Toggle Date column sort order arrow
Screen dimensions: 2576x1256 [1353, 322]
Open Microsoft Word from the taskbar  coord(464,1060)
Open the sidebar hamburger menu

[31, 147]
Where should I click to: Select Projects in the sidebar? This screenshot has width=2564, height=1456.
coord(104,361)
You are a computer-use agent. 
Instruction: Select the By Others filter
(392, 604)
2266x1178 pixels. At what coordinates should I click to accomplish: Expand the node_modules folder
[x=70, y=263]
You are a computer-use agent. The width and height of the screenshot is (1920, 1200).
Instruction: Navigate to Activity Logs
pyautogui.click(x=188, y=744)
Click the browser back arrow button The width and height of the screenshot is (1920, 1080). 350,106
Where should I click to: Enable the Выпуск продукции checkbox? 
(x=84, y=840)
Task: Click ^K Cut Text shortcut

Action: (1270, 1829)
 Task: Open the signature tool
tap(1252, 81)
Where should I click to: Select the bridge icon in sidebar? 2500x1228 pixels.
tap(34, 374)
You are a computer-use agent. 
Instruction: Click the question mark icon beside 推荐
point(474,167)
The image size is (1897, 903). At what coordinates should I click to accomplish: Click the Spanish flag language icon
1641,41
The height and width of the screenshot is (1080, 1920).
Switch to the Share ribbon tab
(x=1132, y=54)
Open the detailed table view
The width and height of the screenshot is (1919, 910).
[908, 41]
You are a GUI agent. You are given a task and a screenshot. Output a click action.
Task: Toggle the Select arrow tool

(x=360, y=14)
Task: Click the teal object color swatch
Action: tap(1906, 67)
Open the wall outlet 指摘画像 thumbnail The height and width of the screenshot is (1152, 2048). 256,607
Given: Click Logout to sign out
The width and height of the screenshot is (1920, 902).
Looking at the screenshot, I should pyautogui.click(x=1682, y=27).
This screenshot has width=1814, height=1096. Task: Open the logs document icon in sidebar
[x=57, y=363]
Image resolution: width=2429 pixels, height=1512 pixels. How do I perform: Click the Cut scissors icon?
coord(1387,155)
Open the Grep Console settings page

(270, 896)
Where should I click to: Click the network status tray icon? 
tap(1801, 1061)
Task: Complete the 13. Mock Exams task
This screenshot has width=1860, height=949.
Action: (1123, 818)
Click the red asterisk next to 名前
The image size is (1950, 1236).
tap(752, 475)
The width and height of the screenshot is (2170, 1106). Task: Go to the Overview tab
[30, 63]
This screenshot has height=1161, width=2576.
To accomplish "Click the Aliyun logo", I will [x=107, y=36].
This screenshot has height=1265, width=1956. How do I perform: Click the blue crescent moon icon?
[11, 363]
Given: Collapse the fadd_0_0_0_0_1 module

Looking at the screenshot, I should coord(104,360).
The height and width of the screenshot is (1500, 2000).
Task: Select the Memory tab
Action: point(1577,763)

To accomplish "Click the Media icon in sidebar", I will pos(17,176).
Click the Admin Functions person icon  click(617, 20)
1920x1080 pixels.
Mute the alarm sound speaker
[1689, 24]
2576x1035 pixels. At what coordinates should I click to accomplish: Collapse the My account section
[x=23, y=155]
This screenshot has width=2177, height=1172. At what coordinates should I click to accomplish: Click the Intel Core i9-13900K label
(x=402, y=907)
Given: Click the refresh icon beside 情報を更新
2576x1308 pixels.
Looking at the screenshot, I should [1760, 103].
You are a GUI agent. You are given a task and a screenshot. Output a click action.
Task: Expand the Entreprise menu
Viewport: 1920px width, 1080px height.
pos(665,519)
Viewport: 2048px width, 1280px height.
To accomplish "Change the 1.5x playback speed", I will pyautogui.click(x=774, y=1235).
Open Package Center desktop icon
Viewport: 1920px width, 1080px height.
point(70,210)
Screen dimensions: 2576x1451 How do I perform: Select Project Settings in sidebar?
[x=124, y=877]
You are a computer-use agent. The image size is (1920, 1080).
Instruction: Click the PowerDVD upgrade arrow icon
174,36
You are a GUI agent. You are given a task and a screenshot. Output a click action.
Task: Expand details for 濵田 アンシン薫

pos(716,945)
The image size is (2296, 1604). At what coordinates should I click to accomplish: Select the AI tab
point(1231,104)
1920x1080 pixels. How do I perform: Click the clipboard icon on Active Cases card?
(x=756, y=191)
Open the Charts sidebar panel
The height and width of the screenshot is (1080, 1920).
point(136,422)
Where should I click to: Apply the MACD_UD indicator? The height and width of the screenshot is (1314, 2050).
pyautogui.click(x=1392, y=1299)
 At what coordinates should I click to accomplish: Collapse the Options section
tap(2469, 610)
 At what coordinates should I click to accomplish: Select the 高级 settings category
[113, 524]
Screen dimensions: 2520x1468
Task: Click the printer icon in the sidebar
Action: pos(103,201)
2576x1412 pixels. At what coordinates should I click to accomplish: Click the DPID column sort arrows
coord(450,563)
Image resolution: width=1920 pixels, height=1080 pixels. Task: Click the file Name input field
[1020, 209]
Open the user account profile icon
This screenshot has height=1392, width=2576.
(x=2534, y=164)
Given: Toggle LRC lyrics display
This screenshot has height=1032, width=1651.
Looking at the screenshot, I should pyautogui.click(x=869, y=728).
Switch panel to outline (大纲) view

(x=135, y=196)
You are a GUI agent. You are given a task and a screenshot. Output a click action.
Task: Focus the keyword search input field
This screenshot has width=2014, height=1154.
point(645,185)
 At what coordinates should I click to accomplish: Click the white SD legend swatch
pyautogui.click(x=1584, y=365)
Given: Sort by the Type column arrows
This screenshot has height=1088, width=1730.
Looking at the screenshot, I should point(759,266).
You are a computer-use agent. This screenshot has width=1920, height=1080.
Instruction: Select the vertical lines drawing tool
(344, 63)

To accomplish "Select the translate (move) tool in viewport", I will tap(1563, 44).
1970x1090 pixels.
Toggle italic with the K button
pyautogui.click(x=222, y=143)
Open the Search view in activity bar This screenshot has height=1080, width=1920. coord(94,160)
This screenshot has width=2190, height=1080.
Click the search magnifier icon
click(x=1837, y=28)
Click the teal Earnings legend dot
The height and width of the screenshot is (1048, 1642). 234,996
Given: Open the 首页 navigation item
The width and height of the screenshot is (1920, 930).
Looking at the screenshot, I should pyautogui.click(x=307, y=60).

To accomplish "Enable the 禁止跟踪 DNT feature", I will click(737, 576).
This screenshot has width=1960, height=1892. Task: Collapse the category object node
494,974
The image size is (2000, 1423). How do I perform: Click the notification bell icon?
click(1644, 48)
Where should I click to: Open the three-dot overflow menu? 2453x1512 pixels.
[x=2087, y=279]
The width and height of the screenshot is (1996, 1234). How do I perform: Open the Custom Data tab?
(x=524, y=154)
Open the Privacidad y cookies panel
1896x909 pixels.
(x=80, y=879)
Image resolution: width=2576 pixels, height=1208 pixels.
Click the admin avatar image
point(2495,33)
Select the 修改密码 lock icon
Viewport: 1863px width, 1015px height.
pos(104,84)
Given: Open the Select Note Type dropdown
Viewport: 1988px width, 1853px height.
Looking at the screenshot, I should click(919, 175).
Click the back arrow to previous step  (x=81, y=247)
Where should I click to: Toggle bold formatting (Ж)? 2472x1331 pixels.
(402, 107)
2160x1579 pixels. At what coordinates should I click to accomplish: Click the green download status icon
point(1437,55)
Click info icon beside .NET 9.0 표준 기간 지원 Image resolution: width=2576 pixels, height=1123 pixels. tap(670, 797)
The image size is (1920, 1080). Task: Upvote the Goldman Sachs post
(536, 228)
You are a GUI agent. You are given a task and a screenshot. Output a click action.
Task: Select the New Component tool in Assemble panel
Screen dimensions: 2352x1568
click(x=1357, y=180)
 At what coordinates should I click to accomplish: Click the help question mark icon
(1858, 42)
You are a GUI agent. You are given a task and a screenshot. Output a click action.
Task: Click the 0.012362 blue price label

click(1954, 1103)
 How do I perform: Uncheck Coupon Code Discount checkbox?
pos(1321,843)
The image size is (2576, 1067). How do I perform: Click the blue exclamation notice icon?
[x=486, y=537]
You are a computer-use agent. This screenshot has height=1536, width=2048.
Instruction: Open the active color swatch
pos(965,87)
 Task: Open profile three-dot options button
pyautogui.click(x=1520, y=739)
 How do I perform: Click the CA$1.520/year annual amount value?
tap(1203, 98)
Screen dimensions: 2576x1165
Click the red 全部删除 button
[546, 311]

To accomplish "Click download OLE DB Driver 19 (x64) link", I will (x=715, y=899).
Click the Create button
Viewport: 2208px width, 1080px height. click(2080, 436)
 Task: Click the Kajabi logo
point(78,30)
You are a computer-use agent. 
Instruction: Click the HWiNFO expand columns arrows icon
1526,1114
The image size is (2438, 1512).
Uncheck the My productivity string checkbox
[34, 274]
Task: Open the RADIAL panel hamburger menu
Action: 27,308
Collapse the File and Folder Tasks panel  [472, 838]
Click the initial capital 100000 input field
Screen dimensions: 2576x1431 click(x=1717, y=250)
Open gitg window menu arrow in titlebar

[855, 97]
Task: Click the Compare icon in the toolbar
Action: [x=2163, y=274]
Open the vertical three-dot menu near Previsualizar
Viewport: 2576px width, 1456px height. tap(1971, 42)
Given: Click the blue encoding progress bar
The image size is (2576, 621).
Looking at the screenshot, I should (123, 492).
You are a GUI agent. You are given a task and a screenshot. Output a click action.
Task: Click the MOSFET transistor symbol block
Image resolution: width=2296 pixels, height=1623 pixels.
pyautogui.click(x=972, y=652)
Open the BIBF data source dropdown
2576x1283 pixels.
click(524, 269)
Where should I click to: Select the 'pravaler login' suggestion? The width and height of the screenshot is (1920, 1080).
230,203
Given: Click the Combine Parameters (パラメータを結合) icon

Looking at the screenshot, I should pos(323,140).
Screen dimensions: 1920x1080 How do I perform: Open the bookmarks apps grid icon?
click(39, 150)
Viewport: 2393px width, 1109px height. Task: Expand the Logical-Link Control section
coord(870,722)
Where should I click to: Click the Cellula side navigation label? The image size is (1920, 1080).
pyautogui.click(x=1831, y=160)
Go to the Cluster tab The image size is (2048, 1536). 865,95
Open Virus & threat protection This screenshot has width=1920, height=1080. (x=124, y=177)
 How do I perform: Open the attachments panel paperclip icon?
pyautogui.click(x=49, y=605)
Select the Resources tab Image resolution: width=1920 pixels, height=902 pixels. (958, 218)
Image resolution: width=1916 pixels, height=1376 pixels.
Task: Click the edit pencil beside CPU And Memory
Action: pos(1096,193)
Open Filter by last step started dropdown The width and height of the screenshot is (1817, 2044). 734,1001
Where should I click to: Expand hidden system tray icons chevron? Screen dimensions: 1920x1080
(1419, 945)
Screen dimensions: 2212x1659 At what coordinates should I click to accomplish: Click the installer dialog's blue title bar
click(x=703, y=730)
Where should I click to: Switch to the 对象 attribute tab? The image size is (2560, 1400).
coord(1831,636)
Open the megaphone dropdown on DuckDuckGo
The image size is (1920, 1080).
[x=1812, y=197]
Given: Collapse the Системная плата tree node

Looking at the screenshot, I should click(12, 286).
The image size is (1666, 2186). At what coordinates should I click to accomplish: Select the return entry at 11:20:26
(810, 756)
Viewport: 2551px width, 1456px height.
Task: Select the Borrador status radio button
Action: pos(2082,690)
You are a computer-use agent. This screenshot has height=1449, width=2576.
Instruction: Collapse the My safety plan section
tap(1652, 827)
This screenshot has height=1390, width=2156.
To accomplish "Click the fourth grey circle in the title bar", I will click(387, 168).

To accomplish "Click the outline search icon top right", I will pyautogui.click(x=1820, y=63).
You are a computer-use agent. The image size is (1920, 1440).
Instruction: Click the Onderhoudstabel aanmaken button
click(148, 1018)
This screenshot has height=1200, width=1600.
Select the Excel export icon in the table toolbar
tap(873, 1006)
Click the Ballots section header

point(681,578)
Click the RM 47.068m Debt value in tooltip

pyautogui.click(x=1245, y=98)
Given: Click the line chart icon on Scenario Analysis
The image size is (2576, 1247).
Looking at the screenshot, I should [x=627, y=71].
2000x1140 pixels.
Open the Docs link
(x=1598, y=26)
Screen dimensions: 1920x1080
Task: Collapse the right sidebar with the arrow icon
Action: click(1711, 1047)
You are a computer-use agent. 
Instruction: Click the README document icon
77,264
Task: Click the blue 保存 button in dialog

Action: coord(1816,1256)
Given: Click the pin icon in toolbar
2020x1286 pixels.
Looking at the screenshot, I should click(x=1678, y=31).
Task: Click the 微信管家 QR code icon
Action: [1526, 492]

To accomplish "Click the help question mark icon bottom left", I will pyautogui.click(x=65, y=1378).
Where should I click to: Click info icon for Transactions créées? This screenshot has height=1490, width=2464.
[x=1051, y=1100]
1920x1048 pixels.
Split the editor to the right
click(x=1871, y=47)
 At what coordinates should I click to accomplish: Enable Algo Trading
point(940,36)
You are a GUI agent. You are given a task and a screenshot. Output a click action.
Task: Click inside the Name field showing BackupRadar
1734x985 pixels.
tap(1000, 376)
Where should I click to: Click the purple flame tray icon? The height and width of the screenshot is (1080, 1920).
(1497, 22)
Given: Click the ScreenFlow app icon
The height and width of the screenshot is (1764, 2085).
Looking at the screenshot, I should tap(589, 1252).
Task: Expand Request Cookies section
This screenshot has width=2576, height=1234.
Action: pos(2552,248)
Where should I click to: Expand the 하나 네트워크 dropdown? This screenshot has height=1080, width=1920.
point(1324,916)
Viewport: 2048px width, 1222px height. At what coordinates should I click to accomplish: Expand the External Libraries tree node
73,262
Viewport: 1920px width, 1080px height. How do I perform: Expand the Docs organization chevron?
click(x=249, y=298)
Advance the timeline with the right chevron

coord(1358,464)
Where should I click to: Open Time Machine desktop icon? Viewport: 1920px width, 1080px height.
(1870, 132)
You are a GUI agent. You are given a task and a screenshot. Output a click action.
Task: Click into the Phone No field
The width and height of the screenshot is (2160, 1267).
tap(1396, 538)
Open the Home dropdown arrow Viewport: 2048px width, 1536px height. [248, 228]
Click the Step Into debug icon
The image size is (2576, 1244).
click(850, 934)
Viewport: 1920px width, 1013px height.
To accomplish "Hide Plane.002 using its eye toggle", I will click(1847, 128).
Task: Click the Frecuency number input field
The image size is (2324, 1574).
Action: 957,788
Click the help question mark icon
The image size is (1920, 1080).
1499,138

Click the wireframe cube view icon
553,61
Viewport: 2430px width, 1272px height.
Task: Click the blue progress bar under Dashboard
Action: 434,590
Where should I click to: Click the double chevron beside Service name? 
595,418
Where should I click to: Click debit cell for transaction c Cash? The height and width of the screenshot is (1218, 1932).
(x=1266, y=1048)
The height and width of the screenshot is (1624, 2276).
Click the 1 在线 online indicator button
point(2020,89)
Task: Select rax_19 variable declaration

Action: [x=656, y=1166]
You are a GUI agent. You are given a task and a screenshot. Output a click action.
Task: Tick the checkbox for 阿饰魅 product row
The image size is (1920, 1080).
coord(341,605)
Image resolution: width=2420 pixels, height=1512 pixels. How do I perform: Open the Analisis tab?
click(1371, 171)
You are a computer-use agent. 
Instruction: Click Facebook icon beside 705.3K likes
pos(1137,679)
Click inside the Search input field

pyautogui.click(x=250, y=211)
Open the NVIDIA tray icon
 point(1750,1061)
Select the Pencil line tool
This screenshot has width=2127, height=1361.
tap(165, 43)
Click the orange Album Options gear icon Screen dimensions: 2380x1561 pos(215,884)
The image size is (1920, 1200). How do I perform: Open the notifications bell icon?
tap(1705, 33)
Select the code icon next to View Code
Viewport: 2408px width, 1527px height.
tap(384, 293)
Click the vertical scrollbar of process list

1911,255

• • • • • • •

> **Your objective**:
Can you repeat, word for word, every line above from the one containing "2266x1178 pixels. At" down to the one containing "Task: Complete the 13. Mock Exams task", including both?

> **Written answer**:
2266x1178 pixels. At what coordinates should I click to accomplish: Expand the node_modules folder
[x=70, y=263]
You are a computer-use agent. The width and height of the screenshot is (1920, 1200).
Instruction: Navigate to Activity Logs
pyautogui.click(x=188, y=744)
Click the browser back arrow button The width and height of the screenshot is (1920, 1080). 350,106
Where should I click to: Enable the Выпуск продукции checkbox? 
(x=84, y=840)
Task: Click ^K Cut Text shortcut

Action: (1270, 1829)
 Task: Open the signature tool
tap(1252, 81)
Where should I click to: Select the bridge icon in sidebar? 2500x1228 pixels.
tap(34, 374)
You are a computer-use agent. 
Instruction: Click the question mark icon beside 推荐
point(474,167)
The image size is (1897, 903). At what coordinates should I click to accomplish: Click the Spanish flag language icon
1641,41
The height and width of the screenshot is (1080, 1920).
Switch to the Share ribbon tab
(x=1132, y=54)
Open the detailed table view
The width and height of the screenshot is (1919, 910).
[908, 41]
You are a GUI agent. You are given a task and a screenshot. Output a click action.
Task: Toggle the Select arrow tool

(x=360, y=14)
Task: Click the teal object color swatch
Action: tap(1906, 67)
Open the wall outlet 指摘画像 thumbnail The height and width of the screenshot is (1152, 2048). 256,607
Given: Click Logout to sign out
The width and height of the screenshot is (1920, 902).
Looking at the screenshot, I should pyautogui.click(x=1682, y=27).
This screenshot has width=1814, height=1096. Task: Open the logs document icon in sidebar
[x=57, y=363]
Image resolution: width=2429 pixels, height=1512 pixels. How do I perform: Click the Cut scissors icon?
coord(1387,155)
Open the Grep Console settings page

(270, 896)
Where should I click to: Click the network status tray icon? 
tap(1801, 1061)
Task: Complete the 13. Mock Exams task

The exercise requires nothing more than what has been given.